Magnesium ist in Deutschland der Spitzenreiter bei den Nahrungsergänzungsmitteln – obwohl nur die wenigsten Bundesbürger mit dem Mineralstoff unterversorgt sind. Die je nach Alter und Geschlecht empfohlenen 300 bis 350 Milligramm pro Tag lassen sich laut Deutscher Gesellschaft für Ernährung (DGE) leicht über die Nahrung aufnehmen. Trotzdem helfen viele Verbraucher mit Nahrungsergänzungsmitteln nach. Diese sind zudem häufig sehr großzügig dosiert. Die Verbraucherzentrale Sachsen hat deshalb nun das Kölner Pharmaunternehmen Klosterfrau verklagt.

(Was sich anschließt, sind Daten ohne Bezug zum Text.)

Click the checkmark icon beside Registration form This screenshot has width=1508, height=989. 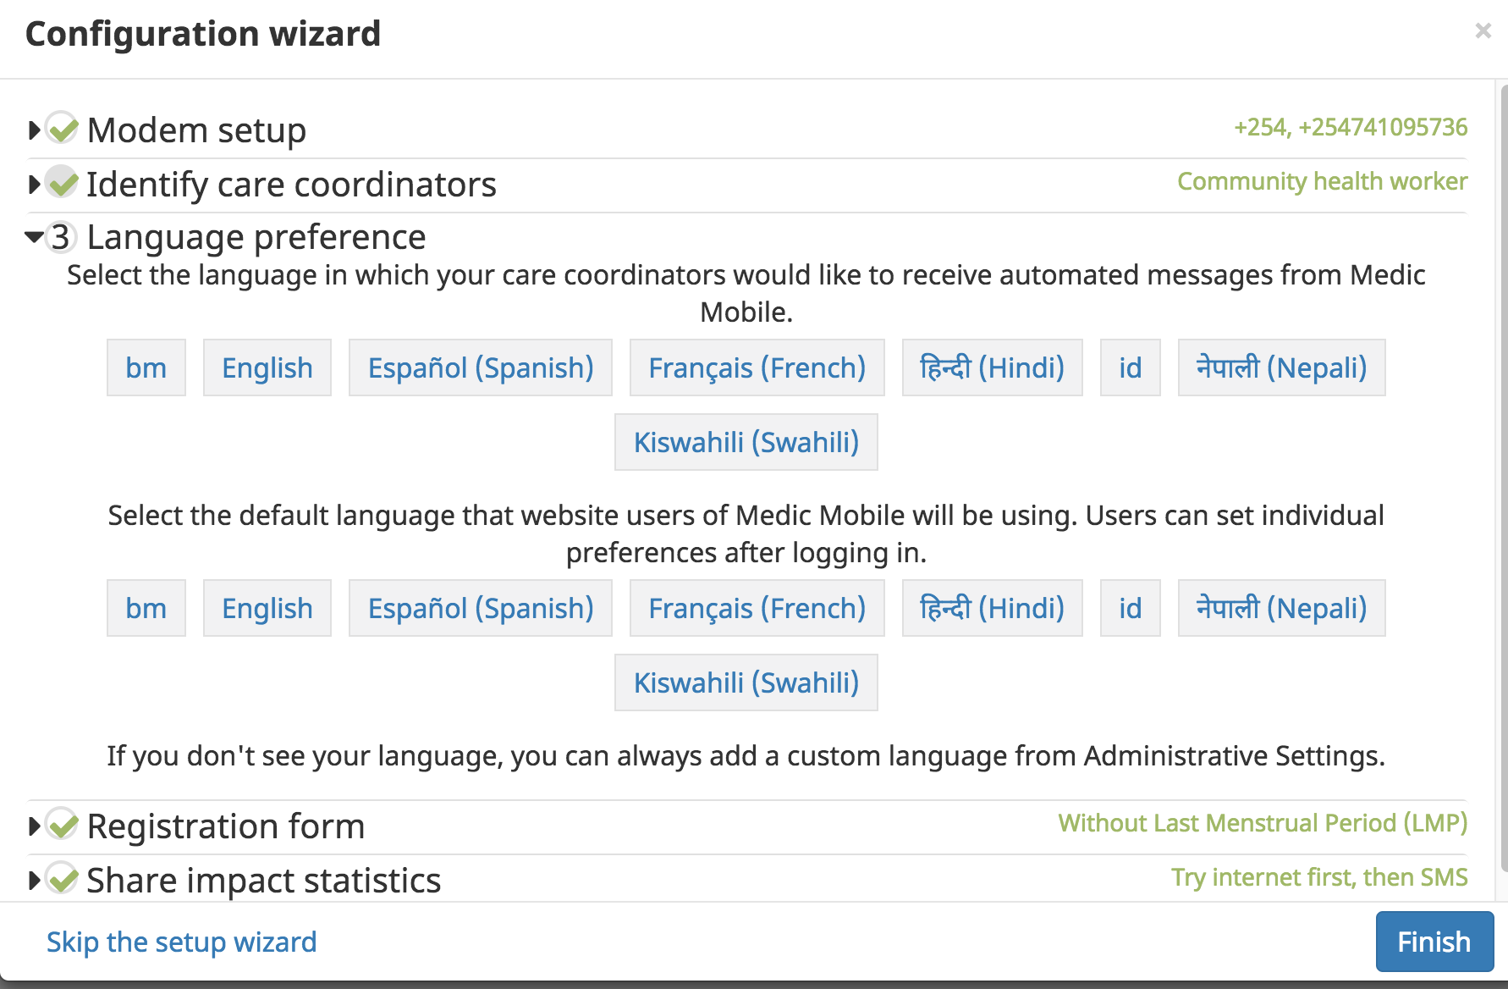60,826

Deren Tabletten „Taxofit Magnesium 600 Forte“ enthalten 600 Milligramm Magnesium pro Stück. Das Bundesinstitut für Risikobewertung (BfR) empfiehlt, täglich maximal 250 Milligramm über Nahrungsergänzungsmittel einzunehmen. „Wir finden, dass sich Anbieter an diese Empfehlung halten sollten“, sagt Birgit Brendel, Ernährungsexpertin der Verbraucherzentrale Sachsen. Wer ohne Not zu viel Magnesium einnimmt, riskiert eine Überdosierung, die mit Durchfall, Erbrechen einhergehen und bei sehr hohen Dosen auch zu Muskelschwäche oder Blutdruckabfall führen kann. Die MCM Klosterfrau Vertriebsgesellschaft teilte mit, es handele sich um ein sicheres Lebensmittel, das seit über zwei Jahren im Verkehr sei und bei dem es kein Gefährdungspotenzial gebe.

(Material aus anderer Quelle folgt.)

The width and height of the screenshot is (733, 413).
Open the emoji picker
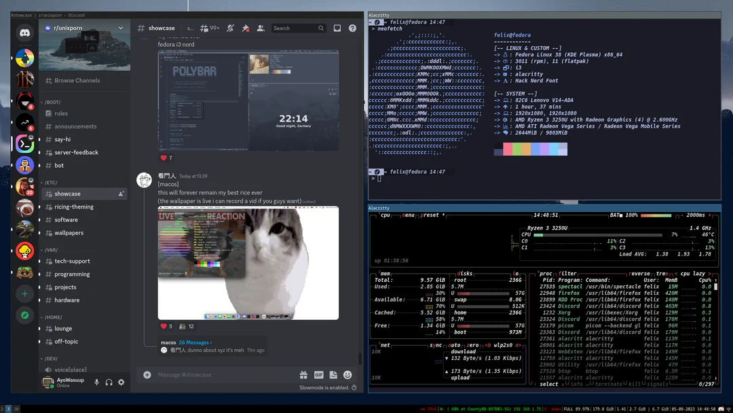(347, 374)
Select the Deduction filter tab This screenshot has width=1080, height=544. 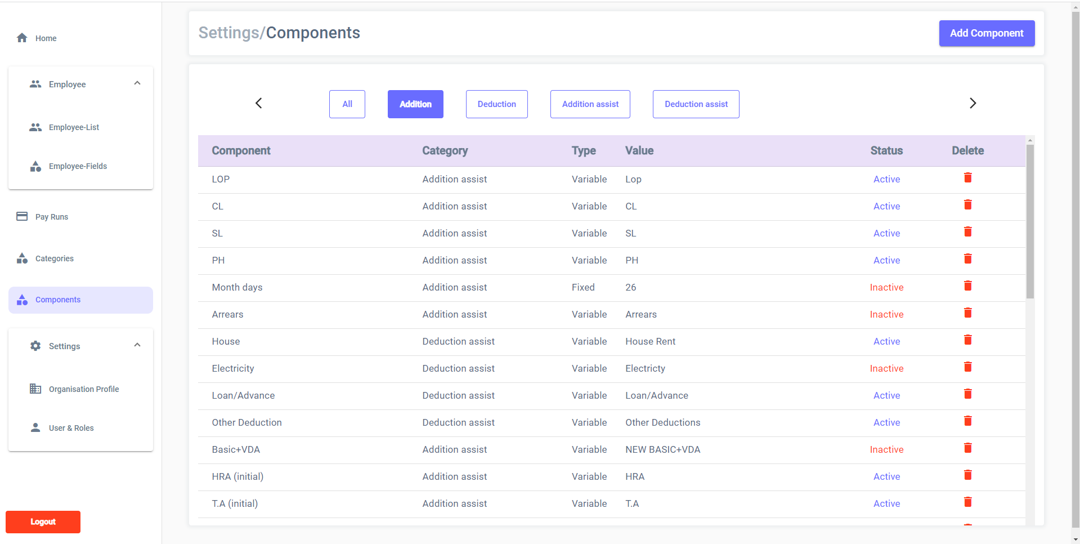point(496,104)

Bislang gebe es für den Höchstgehalt an Magnesium in Ergänzungspräparaten keine gesetzlichen Vorgaben, sagt Brendel. „Genau diesen Punkt soll unsere Klage klären. Wir wünschen uns eine richterliche Aussage dazu, ob eine so hohe Dosis nicht schon in den therapeutischen Bereich geht.“ Die Entscheidung des Landgerichts Köln wird aber voraussichtlich erst in mehreren Monaten fallen. Eigentlich obliegt die Regelung solcher Höchstwerte der Europäischen Kommission. Das Bundesministerium für Ernährung und Landwirtschaft (BMEL) habe dies schon mehrfach eingefordert, teilt die Behörde auf Anfrage mit. Die Antworten ließen aber nicht darauf schließen, dass Vorschläge für entsprechende Höchstgehaltsregelungen in absehbarer Zeit zu erwarten seien.

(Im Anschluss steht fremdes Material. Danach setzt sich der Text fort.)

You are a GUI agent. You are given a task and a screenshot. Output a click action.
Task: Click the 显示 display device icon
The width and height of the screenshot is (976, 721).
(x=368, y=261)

Daher habe man nun das BfR beauftragt, „eine aktuelle Bewertung zu Vitaminen und Mineralstoffen in Nahrungsergänzungsmitteln vorzunehmen“. Diese Bewertung werde eine wesentliche Grundlage sein, um noch einmal zu prüfen, ob bundesgesetzlich geregelte Höchstmengen für bestimmte Stoffe sinnvoll sein könnten. Das solle auch dazu beitragen, Nahrungsergänzungsmittel klar von Arzneimitteln abzugrenzen und Rechtssicherheit für Unternehmen und Überwachungsbehörden zu schaffen.

Denn anders, als viele Verbraucher glauben, zählen Nahrungsergänzungsmittel in Deutschland vor dem Gesetz nicht als ­Arznei-, sondern als Lebensmittel. Sie werden also vor der Markteinführung nicht auf Wirksamkeit und Sicherheit geprüft und dürfen – ebenso wie Lebensmittel – mit sogenannten Health Claims werben. Gleich vier dieser Gesundheitsversprechen hätte Klosterfrau auf seinen Magnesium-Tabletten verwendet, erklärte Brendel. Alle vier hätten das rechtlich zulässige Maß überschritten. Aus diesem Grund hatte die Verbraucherzentrale den Anbieter im Mai bereits abgemahnt. Die Slogans seien inzwischen verschwunden. Eine Ausnahme ist das Magnesium-Präparat von Klosterfrau keineswegs – weder bei den laut Verbraucherzentrale „unzulässigen“ Werbeaussagen, noch bei der hohen Dosierung. Im Januar hatte der Verbraucherzentrale Bundesverband (vzbv) eine Stichproben-Untersuchung vorgestellt. Über 60 Prozent der untersuchten Präparate waren demnach überdosiert.